● Exercise objective
Needed from the data below: every line from the one with "Enable showing only merchant ads checkbox" up to and including the one with "Click the django.utils.html.escape", repeated exactly and with nothing else.

● Data provided
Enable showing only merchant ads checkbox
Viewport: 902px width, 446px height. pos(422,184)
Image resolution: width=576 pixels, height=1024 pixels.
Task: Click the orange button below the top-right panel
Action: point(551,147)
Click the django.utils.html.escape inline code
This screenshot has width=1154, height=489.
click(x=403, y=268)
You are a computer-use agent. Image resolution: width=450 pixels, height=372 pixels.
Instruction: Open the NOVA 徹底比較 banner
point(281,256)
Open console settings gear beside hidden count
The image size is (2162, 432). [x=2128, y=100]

---

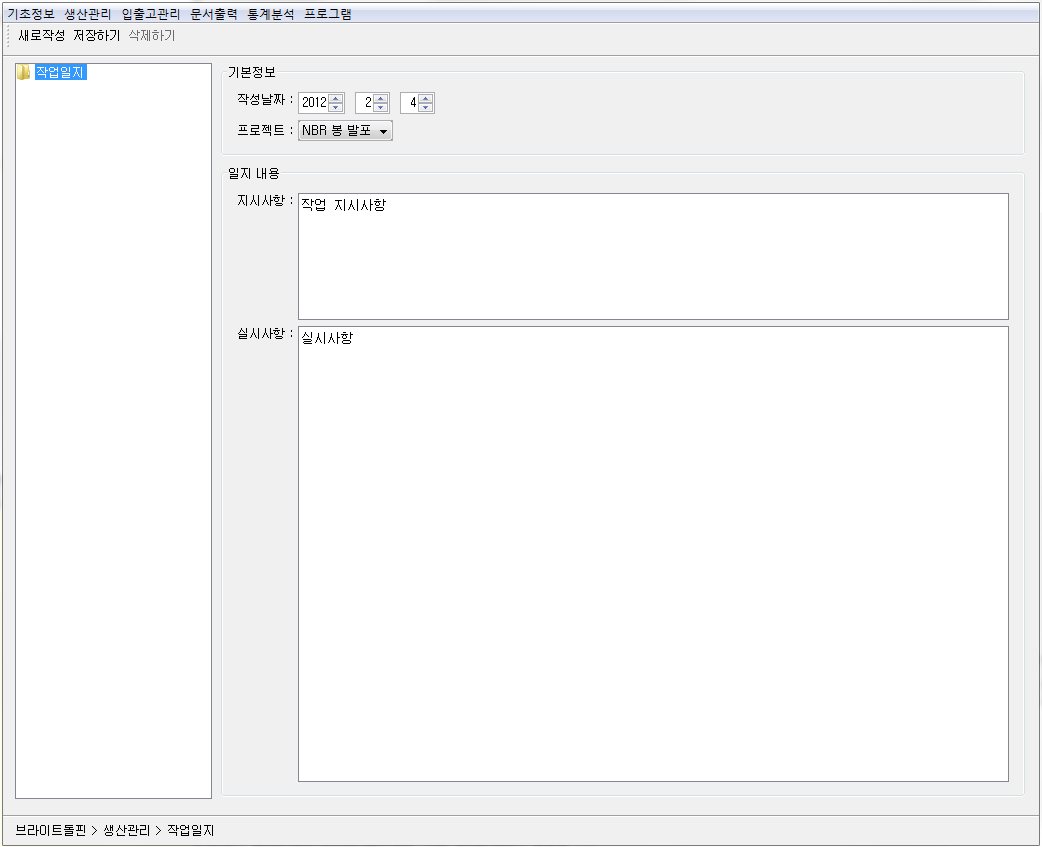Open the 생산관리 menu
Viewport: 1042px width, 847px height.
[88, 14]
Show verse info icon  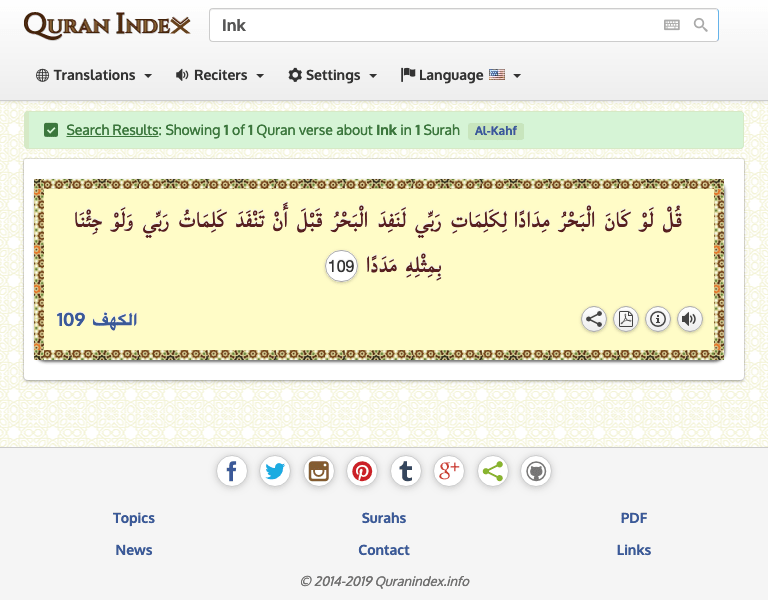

● Answer for this exercise
Enable showing only merchant ads checkbox
Viewport: 902px width, 446px height. pos(422,184)
Image resolution: width=576 pixels, height=1024 pixels.
Task: Click the orange button below the top-right panel
Action: point(551,147)
Click the django.utils.html.escape inline code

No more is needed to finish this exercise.